2017, année de transition. C'est ainsi qu'il faut qualifier cette nouvelle année. Depuis le 1er janvier, la Communauté d'Agglomération est devenue Communauté Urbaine. Dans les faits, peu de choses vont changer cette année : l'intercommunalité n'ayant pas les moyens d'assumer les compétences qui lui ont été transférées, les communes continueront de les exercer pour le compte de la CU jusqu'au 31 décembre.

Parallèlement les élus de l'intercommunalité poursuivent leur lobbying pour permettre à Orléans de briguer le statut de Métropole. Si cela était couronné de succès, Orléans entrerait dans le « select club » non plus des 15 villes, mais des 22... « qui comptent ». J'ai la faiblesse de penser qu'il faudra un peu plus que ce statut pour dynamiser notre territoire.
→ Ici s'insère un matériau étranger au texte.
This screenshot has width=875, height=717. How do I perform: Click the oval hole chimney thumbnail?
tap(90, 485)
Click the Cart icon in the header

Dans ce contexte quel est l'avenir des communes ? Le cadre législatif (lois Maptam, NOTRe…) et l'ambition de quelques élus locaux démontrent aujourd’hui que tout est mis en place pour dévitaliser les communes. Certes, on ne nous annoncera jamais la fin des communes mais force est de constater qu'en multipliant les transferts des compétences les plus importantes, les mairies n'auront bientôt plus aucun rôle si ce n'est honorifique. Tout conduit à la fusion des communes.
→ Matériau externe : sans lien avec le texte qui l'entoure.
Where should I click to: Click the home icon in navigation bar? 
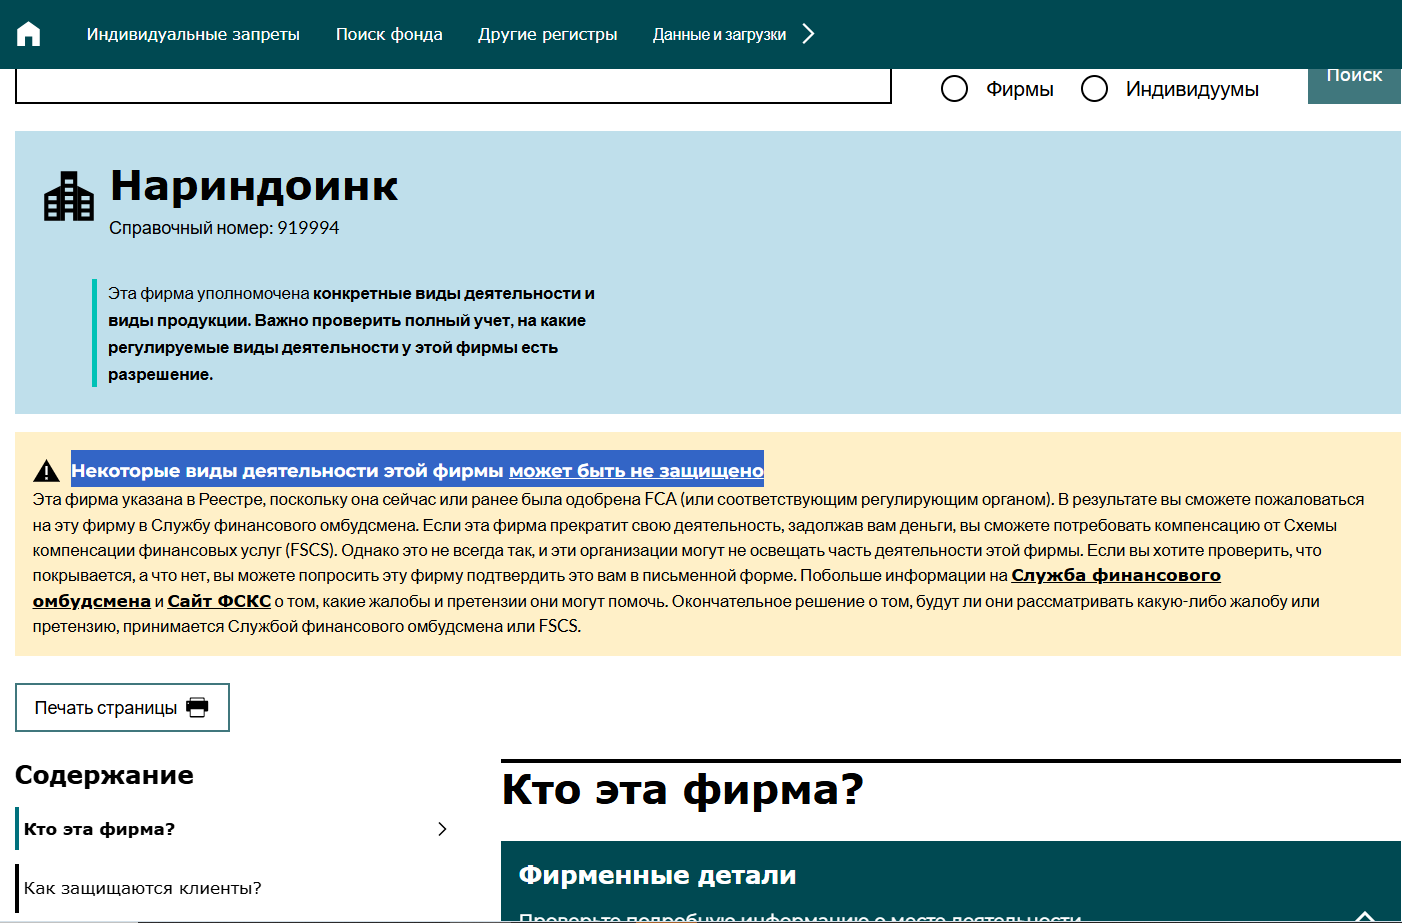[29, 34]
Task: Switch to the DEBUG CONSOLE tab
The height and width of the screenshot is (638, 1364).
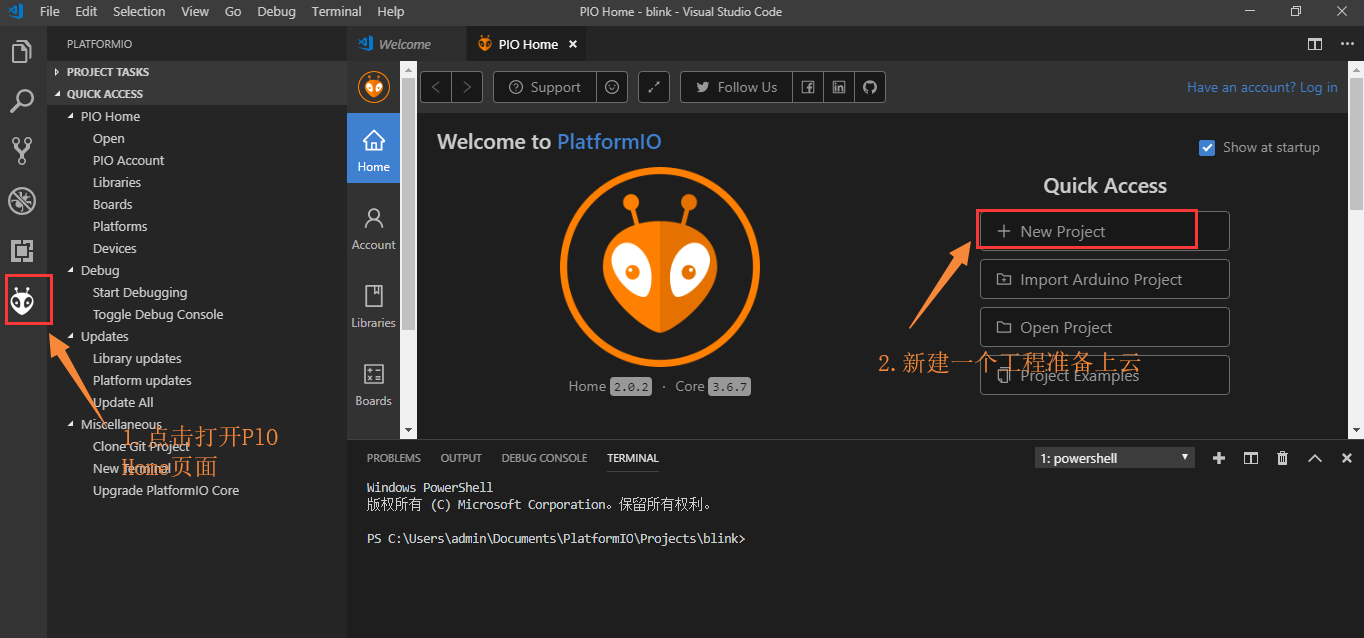Action: 544,458
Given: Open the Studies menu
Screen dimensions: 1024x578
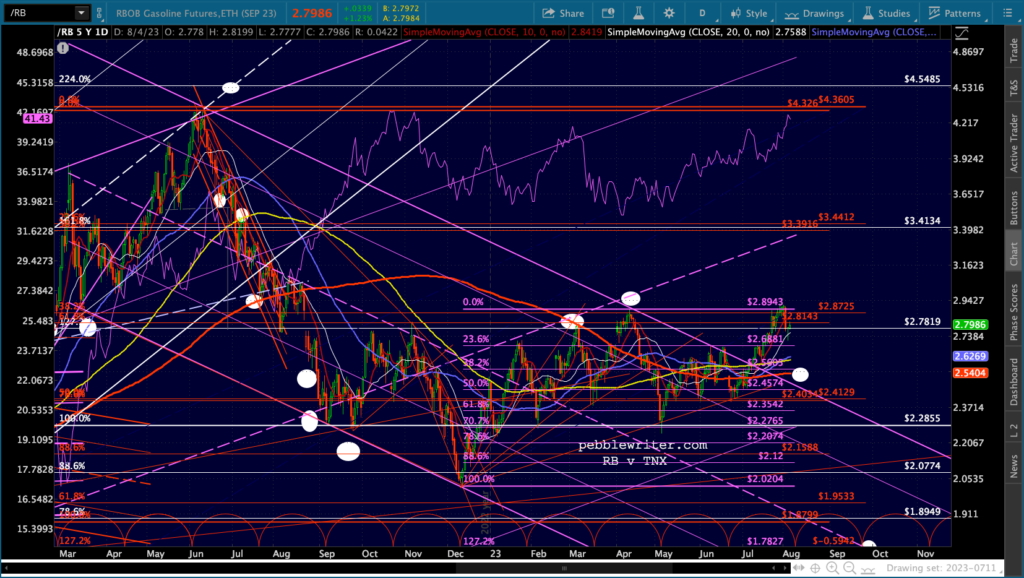Looking at the screenshot, I should 886,13.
Les intercommunalités étaient à l'origine des regroupements basés sur le volontariat et la coopération autour de projets communs partagés. Elles sont peu à peu devenues des outils d'intégration forcée des communes. On a créé de fait une nouvelle collectivité.

Une page se tourne donc mais l'aventure n'est pas terminée, l'Histoire continue. Nous continuerons à défendre la place des communes, fruit de notre histoire, base de notre démocratie. Ce n'est pas un combat d'arrière-garde. Au contraire, alors que les niveaux d'abstentions battent des records à chaque échéance électorale, alors qu'il y a dans la population une certaine défiance à l'égard des élus, nous devons prendre garde à ne pas créer des superstructures dans lesquelles les habitants ne pourraient intervenir, participer, donner leur avis, être acteurs de leur territoire. Ce serait un mauvais signe donné à l'avenir de notre histoire collective.

Au nom du conseil municipal de Saran, je vous souhaite une très bonne année 2017.